As you can see, the sought integer is obtained by writing \(i-1\) to the ?s (aligned at the right end).

However, extra caution is needed when \(S\) starts with 0.
When \(k=3\) and \(S=\) 05, the sought integer for \(i=1\)equals \(10500\).
To match to the explanation above, the integer to write to ?s changes to \(i-1 + 10^r\), where \(r\) is the number of ?s after \(S\).

Therefore, we can count the number of positive integers \(X\) that contains \(S\) starting from the \(10^k\)s place. All that left is to take the sum over all \(k\).
Beware of the upper bound of the binary search. When \(S\) has \(l\) letters, it is sufficient to consider up to the \(10^{16-l}\)-th one (anything later than this has at least \(17\) digits).

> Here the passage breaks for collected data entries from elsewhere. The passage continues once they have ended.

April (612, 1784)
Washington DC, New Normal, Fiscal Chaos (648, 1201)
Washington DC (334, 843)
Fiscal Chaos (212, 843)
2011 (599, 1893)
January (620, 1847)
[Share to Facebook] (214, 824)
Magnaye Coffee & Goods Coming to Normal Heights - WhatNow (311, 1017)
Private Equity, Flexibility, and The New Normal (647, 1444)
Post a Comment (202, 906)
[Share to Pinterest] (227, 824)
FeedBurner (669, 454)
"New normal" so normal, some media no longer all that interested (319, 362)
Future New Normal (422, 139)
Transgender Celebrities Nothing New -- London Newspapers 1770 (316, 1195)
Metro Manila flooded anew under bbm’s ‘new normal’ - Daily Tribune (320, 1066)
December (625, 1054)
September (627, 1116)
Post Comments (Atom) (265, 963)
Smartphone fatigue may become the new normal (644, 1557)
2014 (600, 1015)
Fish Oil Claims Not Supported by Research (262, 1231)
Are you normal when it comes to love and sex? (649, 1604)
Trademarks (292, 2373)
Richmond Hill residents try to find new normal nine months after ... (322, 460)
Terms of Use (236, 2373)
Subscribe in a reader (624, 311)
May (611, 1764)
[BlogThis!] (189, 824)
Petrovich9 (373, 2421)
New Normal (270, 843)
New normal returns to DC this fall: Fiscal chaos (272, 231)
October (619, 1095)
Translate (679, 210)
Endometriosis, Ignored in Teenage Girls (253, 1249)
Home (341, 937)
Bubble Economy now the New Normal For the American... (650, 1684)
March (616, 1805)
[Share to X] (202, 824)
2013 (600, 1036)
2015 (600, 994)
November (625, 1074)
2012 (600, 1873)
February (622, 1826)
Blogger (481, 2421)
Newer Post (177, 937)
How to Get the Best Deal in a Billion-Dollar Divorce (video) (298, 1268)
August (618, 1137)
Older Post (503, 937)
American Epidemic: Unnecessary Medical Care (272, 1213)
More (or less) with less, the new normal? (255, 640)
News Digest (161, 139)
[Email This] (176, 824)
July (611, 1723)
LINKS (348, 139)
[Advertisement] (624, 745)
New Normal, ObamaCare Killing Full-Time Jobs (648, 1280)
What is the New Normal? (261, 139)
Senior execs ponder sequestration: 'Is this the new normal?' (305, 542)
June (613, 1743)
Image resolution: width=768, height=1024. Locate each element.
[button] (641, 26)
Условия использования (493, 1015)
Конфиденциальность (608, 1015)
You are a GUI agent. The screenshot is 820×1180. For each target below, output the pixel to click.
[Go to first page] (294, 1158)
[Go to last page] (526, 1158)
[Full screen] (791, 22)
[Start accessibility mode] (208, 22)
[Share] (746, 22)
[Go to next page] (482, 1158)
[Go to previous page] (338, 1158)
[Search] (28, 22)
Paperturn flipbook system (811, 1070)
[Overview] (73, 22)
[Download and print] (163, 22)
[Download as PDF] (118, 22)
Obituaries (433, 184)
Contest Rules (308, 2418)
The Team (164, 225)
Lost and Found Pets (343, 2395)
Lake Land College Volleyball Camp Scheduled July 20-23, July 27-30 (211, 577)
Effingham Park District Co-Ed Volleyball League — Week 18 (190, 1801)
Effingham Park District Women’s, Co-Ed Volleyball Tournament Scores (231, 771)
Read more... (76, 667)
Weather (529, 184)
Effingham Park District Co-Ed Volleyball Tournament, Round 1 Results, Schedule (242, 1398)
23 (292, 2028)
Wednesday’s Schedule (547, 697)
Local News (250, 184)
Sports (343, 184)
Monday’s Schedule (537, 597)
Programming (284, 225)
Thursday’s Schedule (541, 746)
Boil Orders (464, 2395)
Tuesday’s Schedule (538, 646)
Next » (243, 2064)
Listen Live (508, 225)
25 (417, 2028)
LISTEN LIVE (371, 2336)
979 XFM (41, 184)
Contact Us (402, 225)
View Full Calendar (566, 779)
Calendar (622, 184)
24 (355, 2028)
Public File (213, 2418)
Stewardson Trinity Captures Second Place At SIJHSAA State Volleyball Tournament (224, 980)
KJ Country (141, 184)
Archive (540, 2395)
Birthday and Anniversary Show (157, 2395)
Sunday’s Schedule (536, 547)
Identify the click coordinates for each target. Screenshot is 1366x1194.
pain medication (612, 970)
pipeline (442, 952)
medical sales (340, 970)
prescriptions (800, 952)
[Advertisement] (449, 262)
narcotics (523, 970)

Also note that taking too large upper bound may lead to an overflow.

The time complexity per test case is \(O(D \log 10^D) = O(D^2)\), where \(D\) is the number of digits in \(R\). (It may require an additional \(D\) (or in fact, avoid binary search to reduce one more \(D\)), but it is fast enough anyway.)

Sample code (C++):

#include<bits/stdc++.h>

using namespace std;

long long p10[18]={0};

long long number(long long i,long long k,string &s){
  long long l=s.size();
  long long r=k+1-l;
  if(r<0){return -1;}
  i--;
  if(s[0]=='0'){i+=p10[r];}

  long long p=i/p10[r];
  long long q=i%p10[r];

  return p*p10[k+1] + stoll(s)*p10[r] + q;
}

long long solve(long long x,string &s){
  int sl=s.size();
  long long res=0;
  for(long long k=0;k<=15;k++){
    long long first=number(1,k,s);
    if(first==-1){continue;} // not exist
    if(first>x){continue;} // too large
    long long l=1,r=p10[16-sl];
    while(l<=r){
      long long te=(l+r)/2;
      if(number(te,k,s)>x){r=te-1;}else{l=te+1;}
    }
    res+=r;
  }
  return res;
}

int main(){
  p10[0]=1;
  for(int i=1;i<18;i++){p10[i]=p10[i-1]*10;}

  int t;
  cin >> t;
  while(t>0){
    t--;
    string s;
    long long l,r;
    cin >> s >> l >> r;
    cout << solve(r,s) - solve(l-1,s) << "\n";
  }
  return 0;
}